Nuno Lopes, do IPMA, abordou o tema dos fenómenos meteorológicos extremos e revelou a dificuldade que existe muitas vezes para prever eventos extremos.
A manhã foi encerrada com intervenções de Hugo Alcântara, jornalista da SIC, a propósito do papel dos órgãos de comunicação em situações de crise, e de Rui Conchinha, comandante sub regional da Proteção Civil do Alto Alentejo.
De tarde, José Ribeiro, segundo comandante nacional da Autoridade Nacional de Emergência e Proteção Civil, detalhou o que aconteceu na resposta da equipa portuguesa em Valência, em 2024.
E o tenente da GNR Ricardo Fernandes explicou como esta força também está envolvida na resposta a situações críticas, destacando o papel das brigadas de montanha.
Pedro Caldeira, sub comandante da Força Especial de Proteção Civil, que tem base central em Almeirim, fez a demonstração da resposta desta força em diversas situações, com destaque para o cenário da devastação em Leiria.
Pedro Caldeira revelou também como a Proteção Civil ao usar drones e ao recorrer ao starlink conseguiu prever o colapso da A1 em Coimbra.

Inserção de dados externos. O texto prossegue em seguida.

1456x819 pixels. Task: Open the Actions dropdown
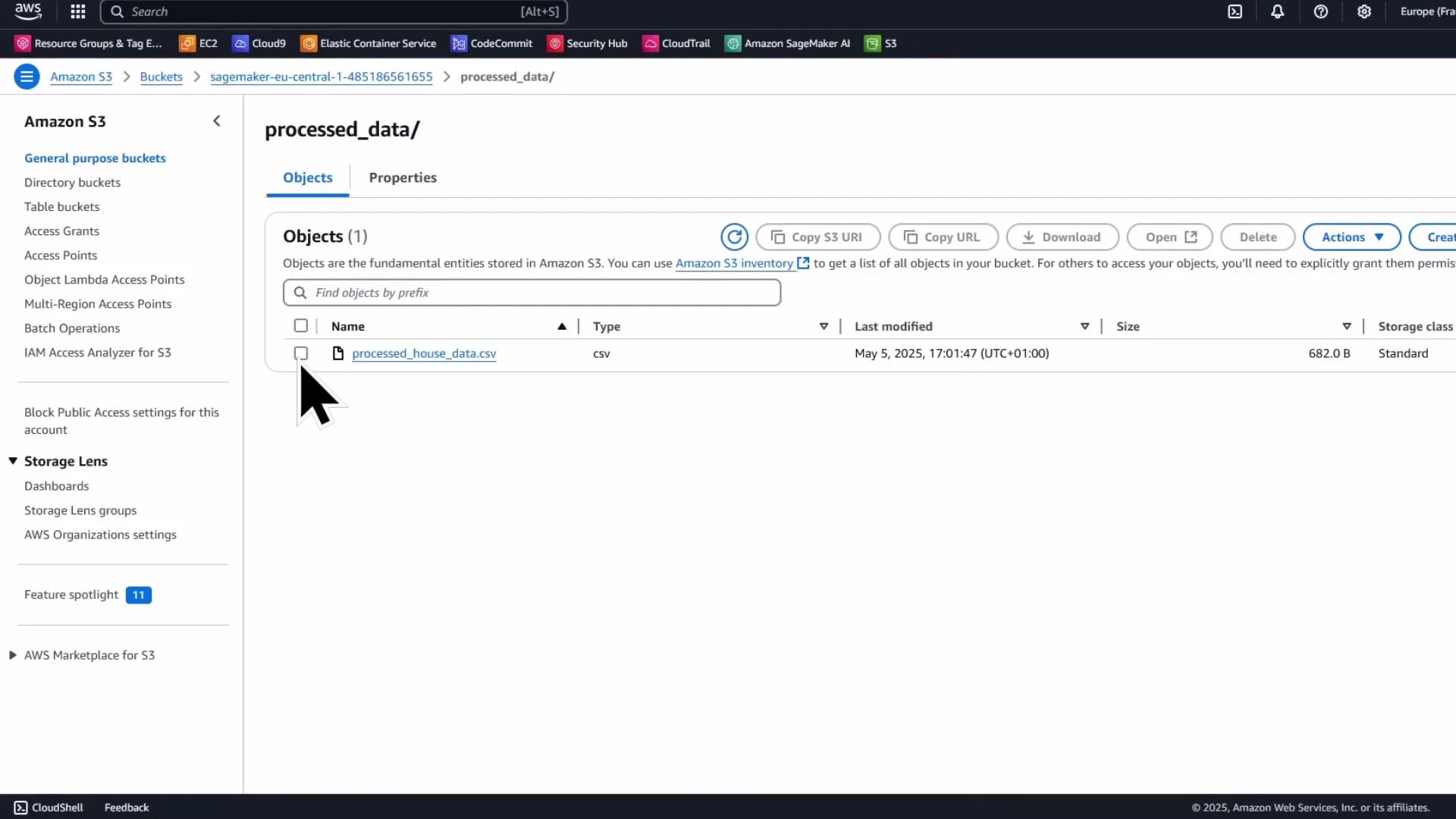click(x=1351, y=237)
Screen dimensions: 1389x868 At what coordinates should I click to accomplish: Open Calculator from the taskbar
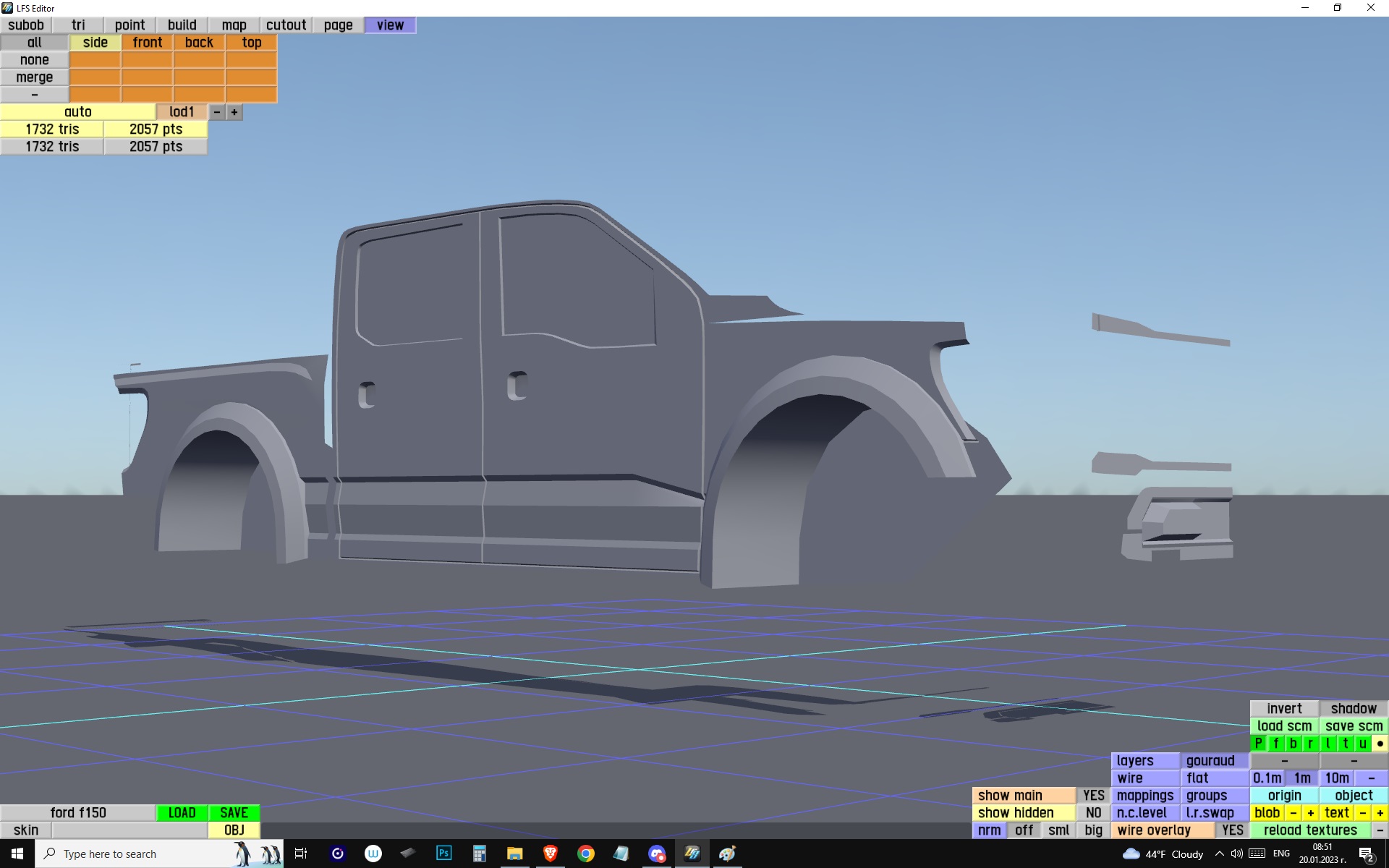[479, 854]
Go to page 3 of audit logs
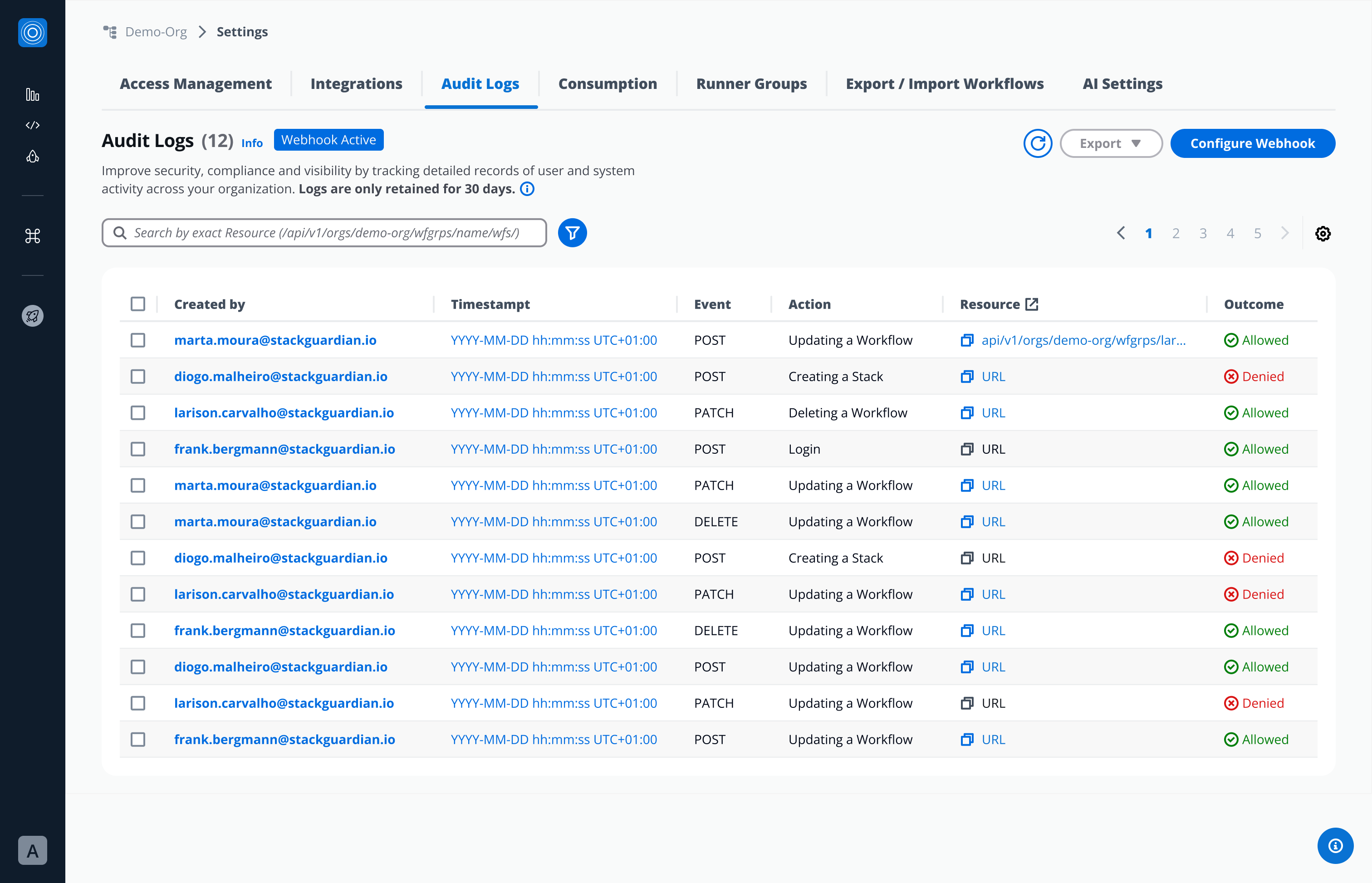The width and height of the screenshot is (1372, 883). (x=1203, y=233)
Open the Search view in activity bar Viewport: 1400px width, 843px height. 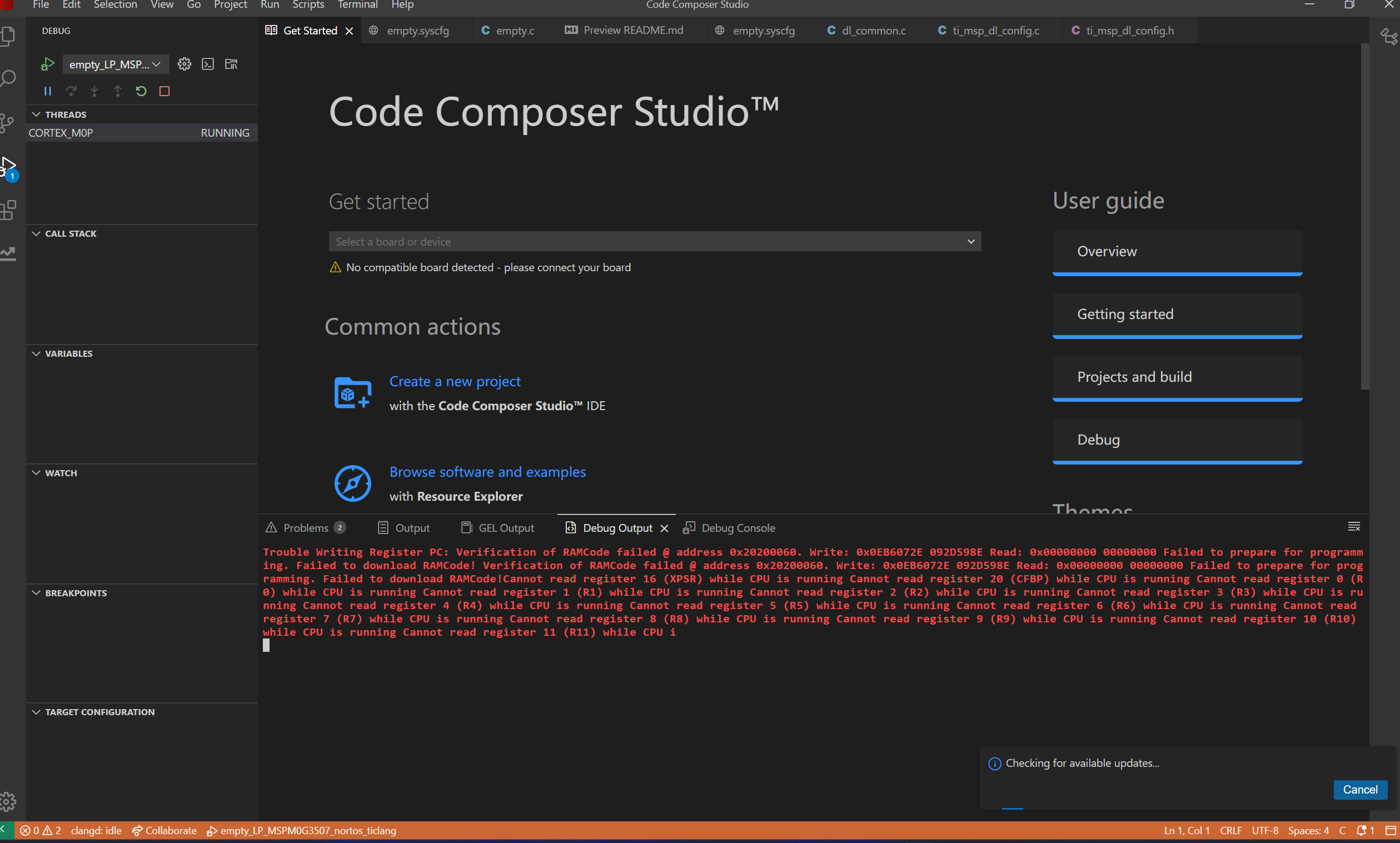click(x=8, y=78)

A terminar, numa mesa moderada por Fernando Delgado, vereador da Câmara Municipal de Gavião e comandante dos Bombeiros Voluntários de Gavião, Simão Velez, comandante dos dos Bombeiros Voluntários de Ponte de Sor, precisou a resposta dos bombeiros de Portalegre a situações de meteorologia adversa, com uma perspetiva de passado, presente e futuro.